Deux Bulgares condamnés en Suède pour trafic d’êtres humain en situation de handicap, obligé à mendier
Deux hommes, âgés de 39 et 42 ans, d’origine Bulgare vivant en Suède avaient « recruté, logé et exploité » cinq personnes handicapées pour qu'elles tendent la main dans les rues de Göteborg dans le sud-ouest de la Suède. Deux frères bulgares que la justice vient de condamnée l'un à trois ans et l'autre à trois et demi de prison. Deux autres hommes, un Macédonien de 31 ans, qui avait offert son appartement en sous-location pour y loger les victimes, et une Bulgare de 32 ans, qui contribuait à la logistique, ont écopé de peines moins lourdes: huit et six mois de prison.
Les juges du Tribunal ayant estimé que l'affaire leur auvait rapporté l'équivalent de plus de 30.000 € en cinq mois, entre juin et octobre 2015. Une affaire que l’ont peut voir aussi en France avec des Roms qui parfois tendant un calendrier vendu soi-disant au profit des aveugles.
Cinq victimes contraintes a la mendicité…

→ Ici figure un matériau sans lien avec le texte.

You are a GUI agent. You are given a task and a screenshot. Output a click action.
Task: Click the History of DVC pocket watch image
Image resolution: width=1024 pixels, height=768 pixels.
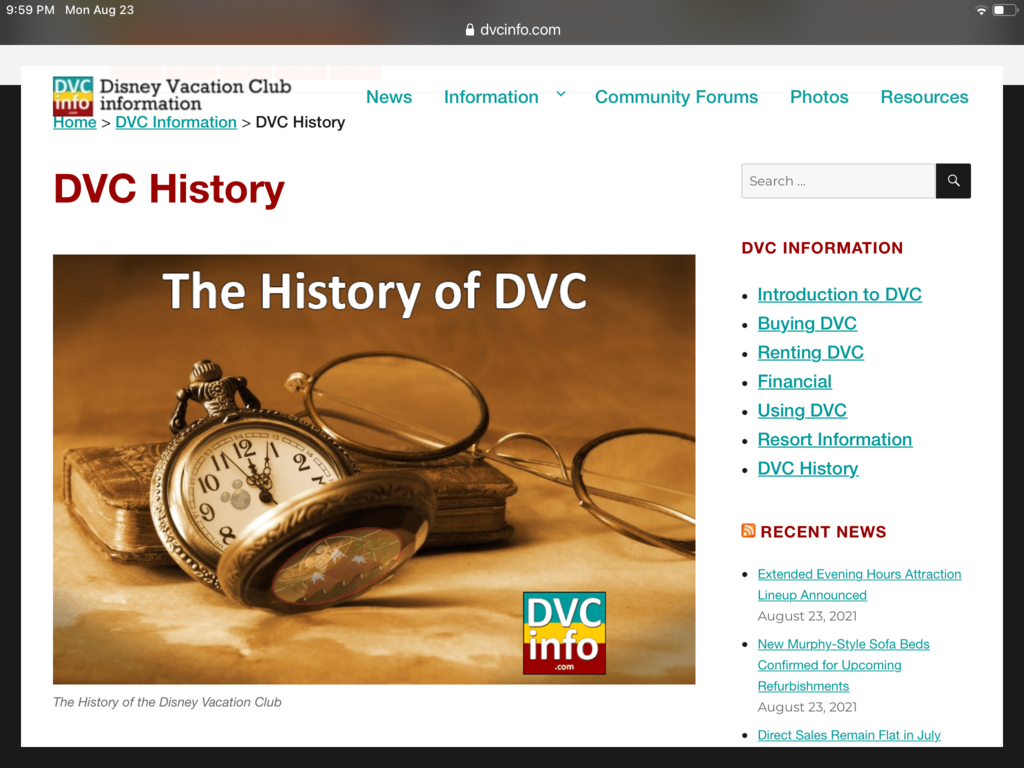374,468
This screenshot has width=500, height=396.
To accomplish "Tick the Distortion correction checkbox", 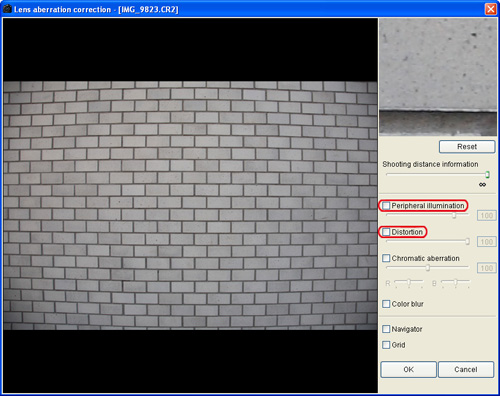I will click(x=386, y=232).
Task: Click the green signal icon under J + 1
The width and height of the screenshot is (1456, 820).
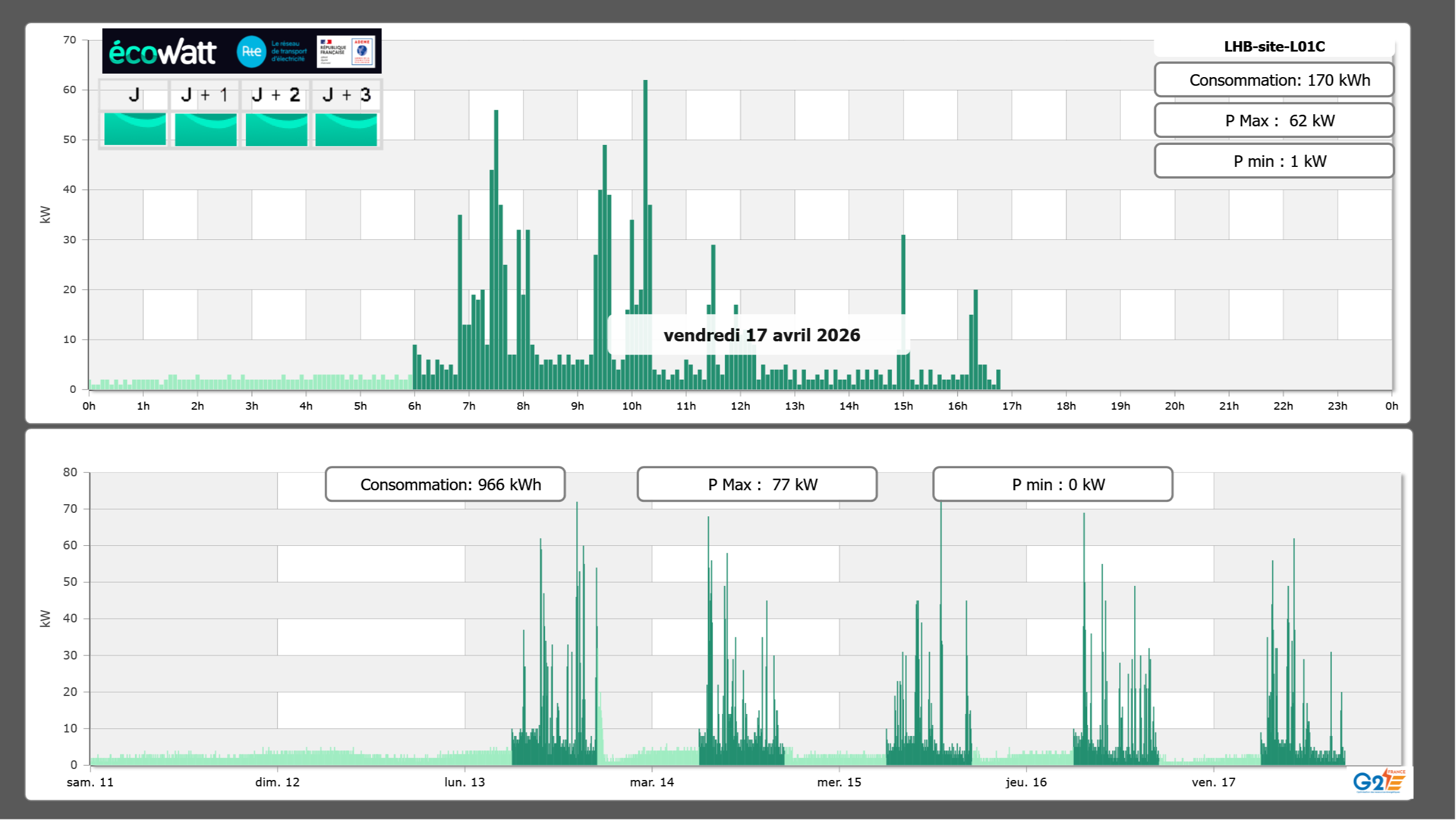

Les victimes étaient un chômeur, dont l'âge n'a pas été précisé, à la mobilité réduite à cause d'une blessure, un retraité de 69 ans qui n'a jamais réussi à toucher de pension, un analphabète en fauteuil roulant de 21 ans, un aveugle de 62 ans, et un malvoyant dont l'âge n'a pas été précisé. Des individus d’une grande pauvreté avaient été attirés par la perspective de petits boulots en Suède. Mais au final contraint pendant de longues journées à mendier, sans touché aucun centime de cet argent et qui aurait rapporté l'équivalent de plus de 30.000 € en cinq mois, entre juin et octobre 2015.
Plus de 4700 mendient en Suède,
Ils seraient ainsi quelque 4.700 ressortissants de l'Union européenne, en grande majorité des Roms bulgares ou roumains, mendient aujourd'hui en Suède, alors qu'il n'y en avait presque aucun il y a cinq ans, selon les estimations du gouvernement.
Il y a quinze jours, le 1er février dernier, un rapport d'un groupe d'experts au ministère des Affaires sociales, avait été remis, recommandant de les dissuader de venir en appliquant notamment ce document fermement l'arsenal législatif existant, en leur faisant payer leurs soins s'ils ne sont pas porteurs des documents européens nécessaires et les expulsant des campements sauvages.
Il recommandait aussi de refuser la scolarisation des enfants pouvant trouver un domicile dans leur pays d'origine, mais pas en Suède, et d'informer la population sur le risque que l'argent donné aux mendiants alimente le trafic d'êtres humains.